>> start

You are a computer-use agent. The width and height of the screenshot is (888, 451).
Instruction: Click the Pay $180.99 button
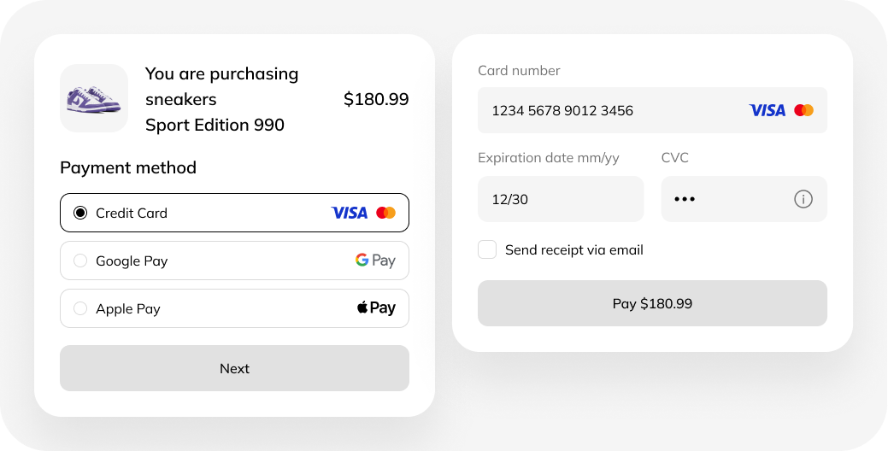652,303

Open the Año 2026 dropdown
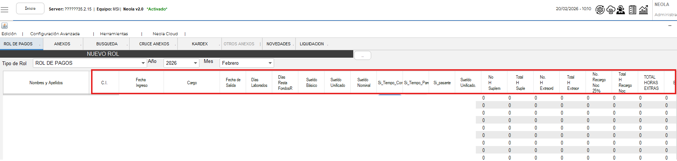[x=195, y=63]
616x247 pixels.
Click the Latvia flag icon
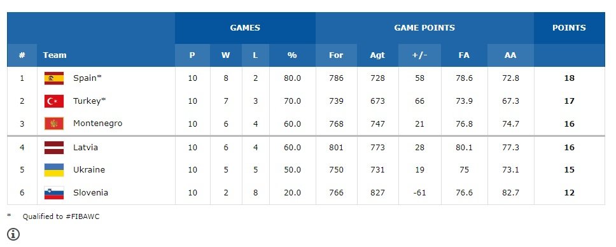54,148
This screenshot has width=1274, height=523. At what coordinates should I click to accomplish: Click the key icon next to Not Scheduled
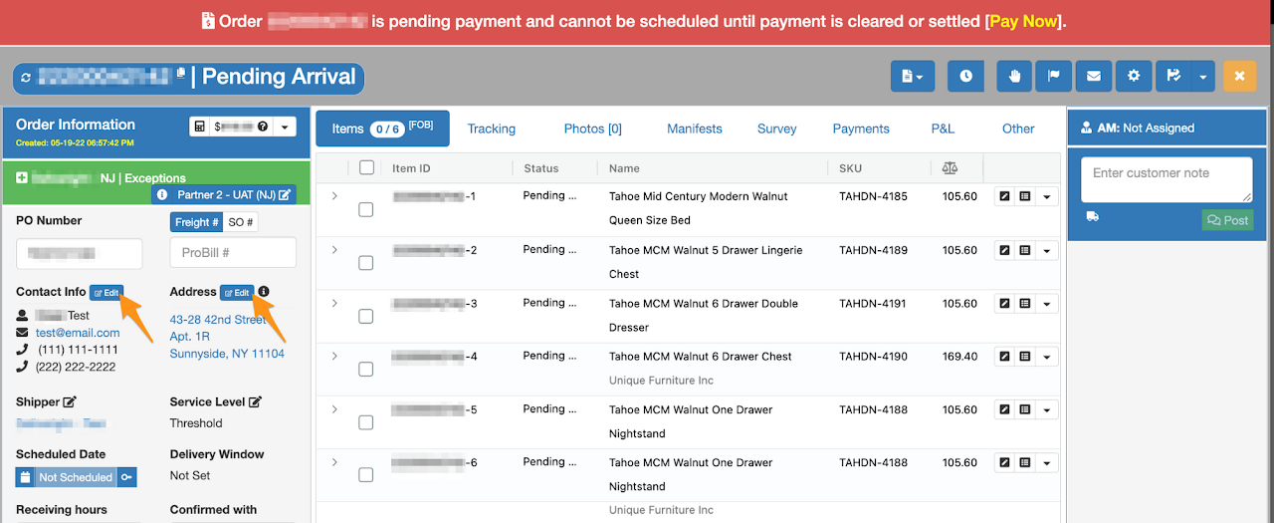click(x=126, y=477)
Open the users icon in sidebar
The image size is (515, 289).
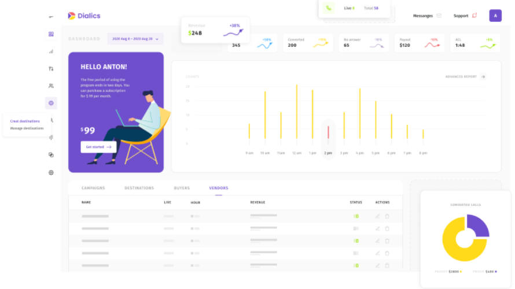click(51, 86)
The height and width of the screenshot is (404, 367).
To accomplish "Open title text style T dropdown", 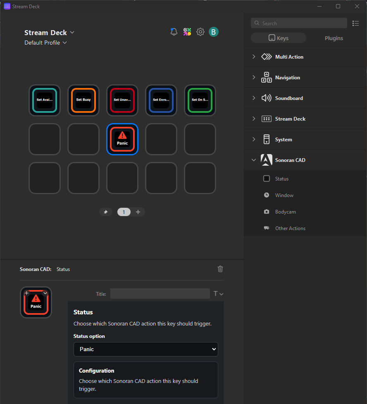I will (218, 294).
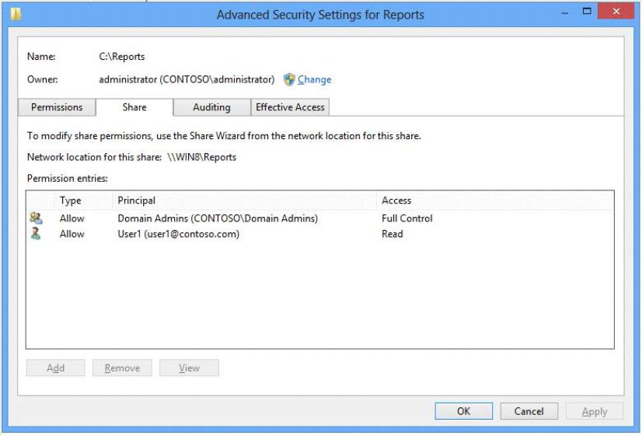Select the Domain Admins Full Control entry
Screen dimensions: 642x436
(x=319, y=218)
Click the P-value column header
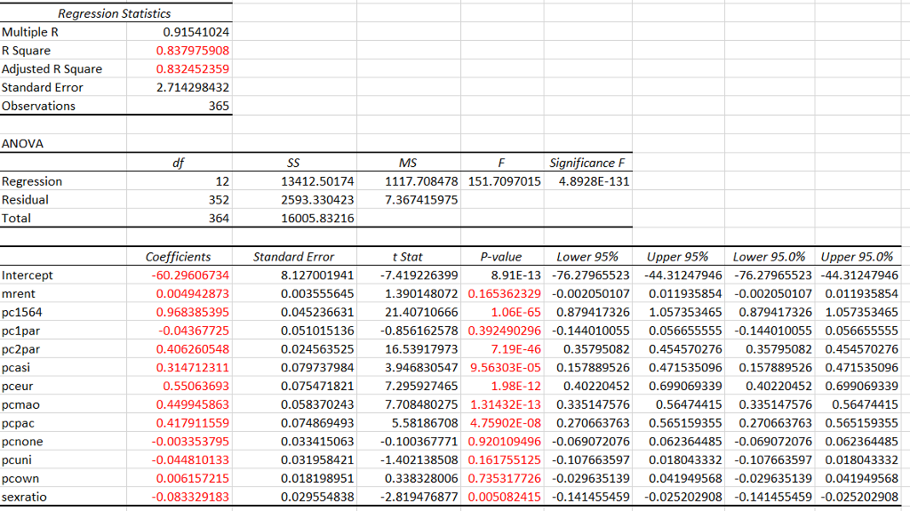 (x=501, y=256)
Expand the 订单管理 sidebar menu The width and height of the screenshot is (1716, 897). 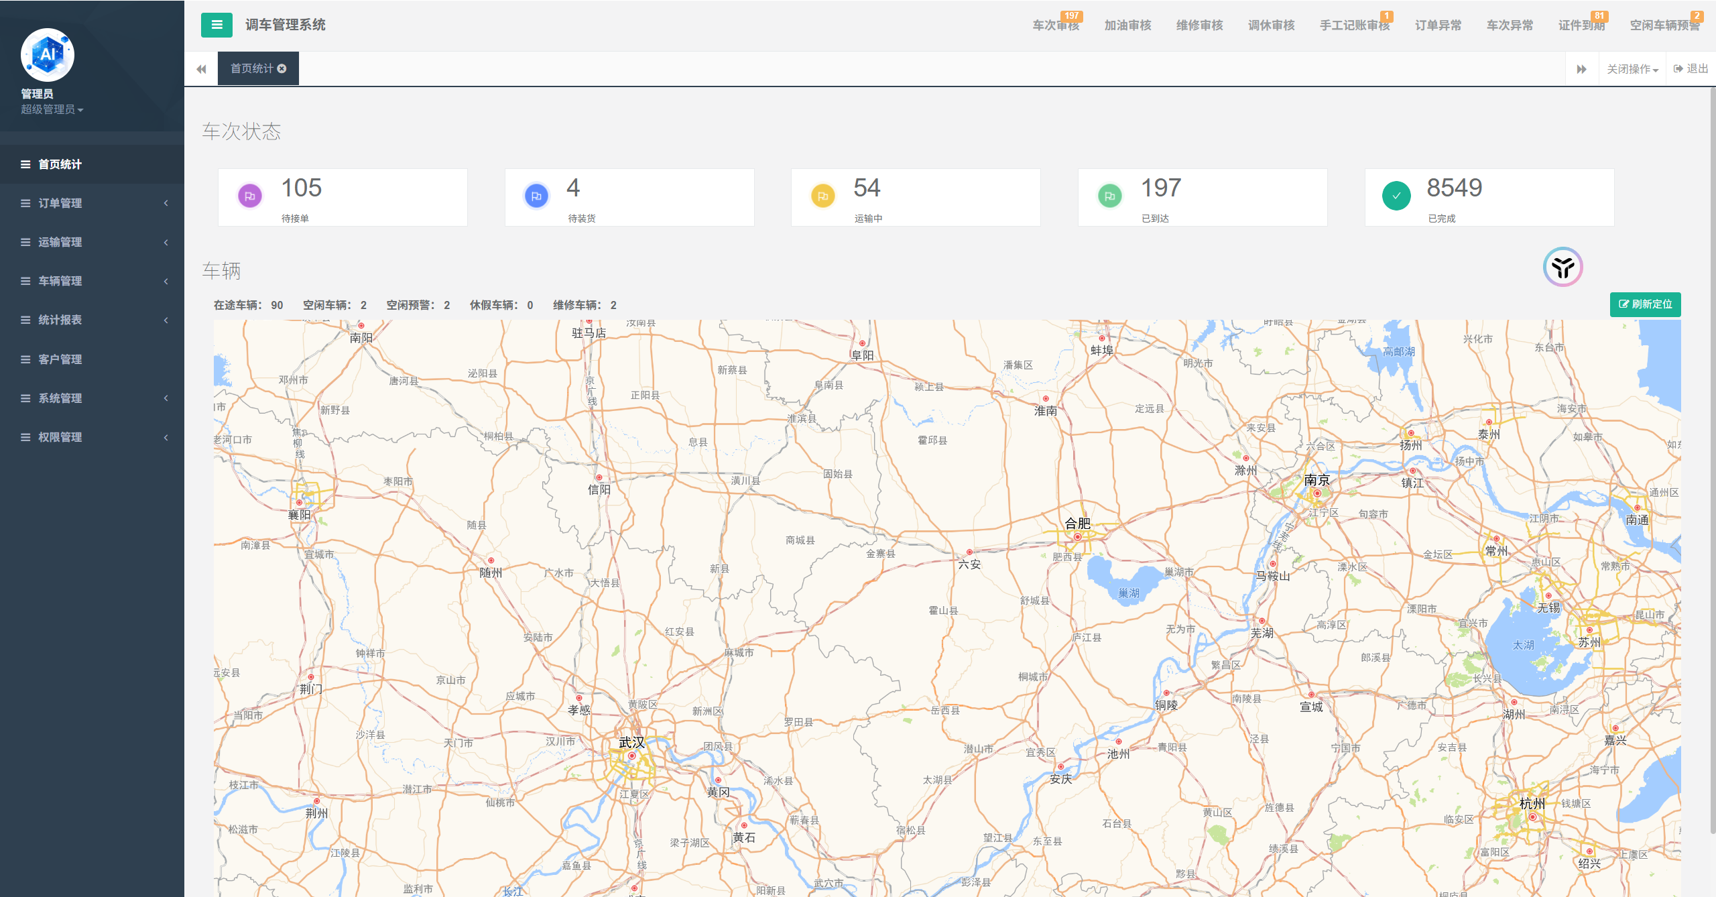coord(92,203)
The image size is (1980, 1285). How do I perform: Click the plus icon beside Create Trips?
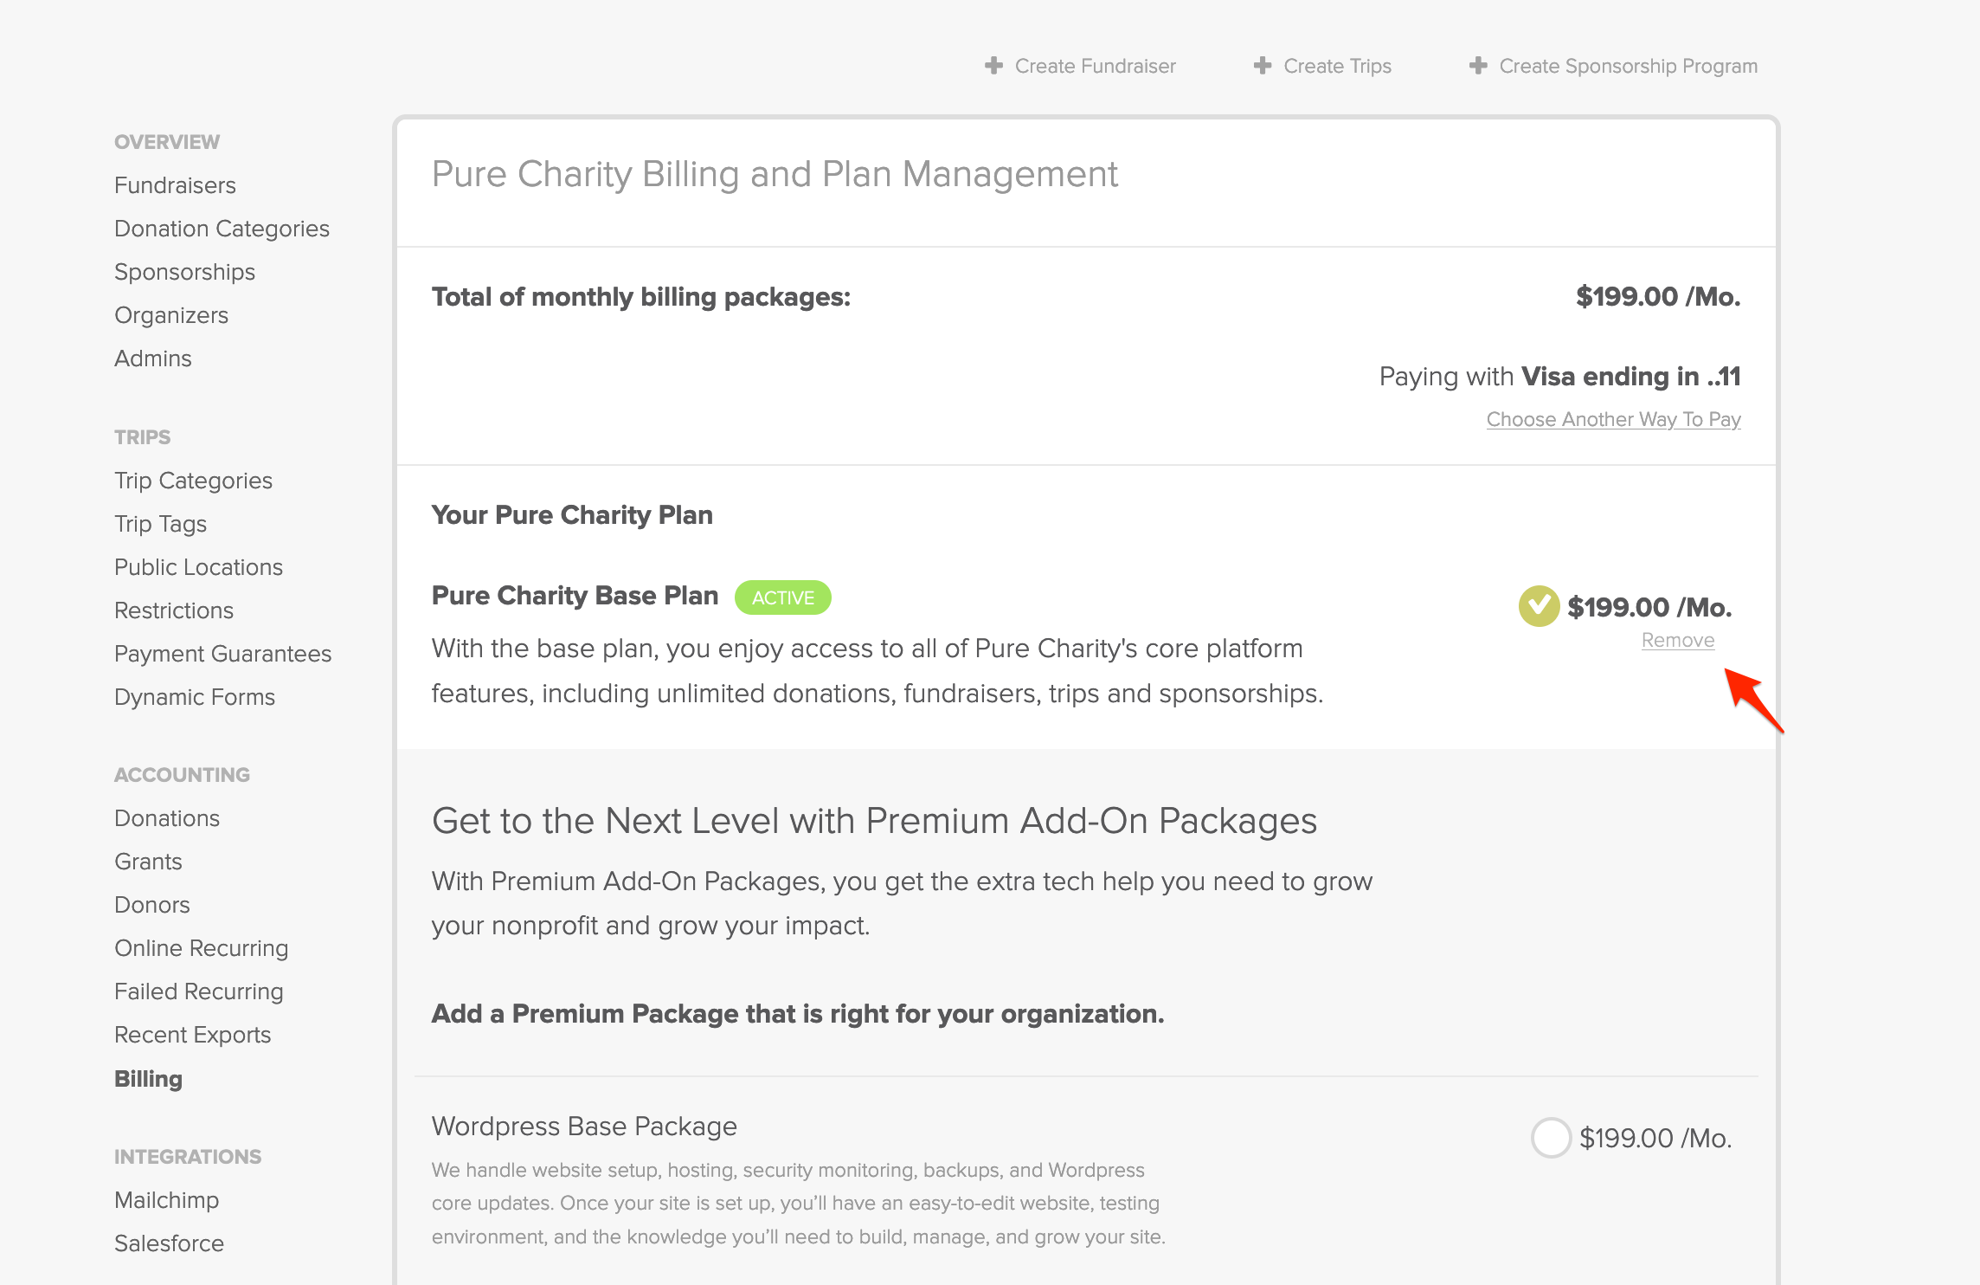coord(1263,66)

>> end

Directions
Could you edit the stretch of records from the start through the line containing "click(51, 86)" so that "icon" becomes "symbol" and nothing else changes? Leave the pictures out of your answer.

Solution to the exercise
You are a computer-use agent. The width and height of the screenshot is (888, 451).
Instruction: Click the Pay $180.99 button
652,303

Open the Año 2026 dropdown
[x=195, y=63]
616x247 pixels.
Click the Latvia flag symbol
54,148
This screenshot has width=1274, height=523. At what coordinates should I click to accomplish: Click the key symbol next to Not Scheduled
click(x=126, y=477)
Open the users symbol in sidebar
The image size is (515, 289).
click(51, 86)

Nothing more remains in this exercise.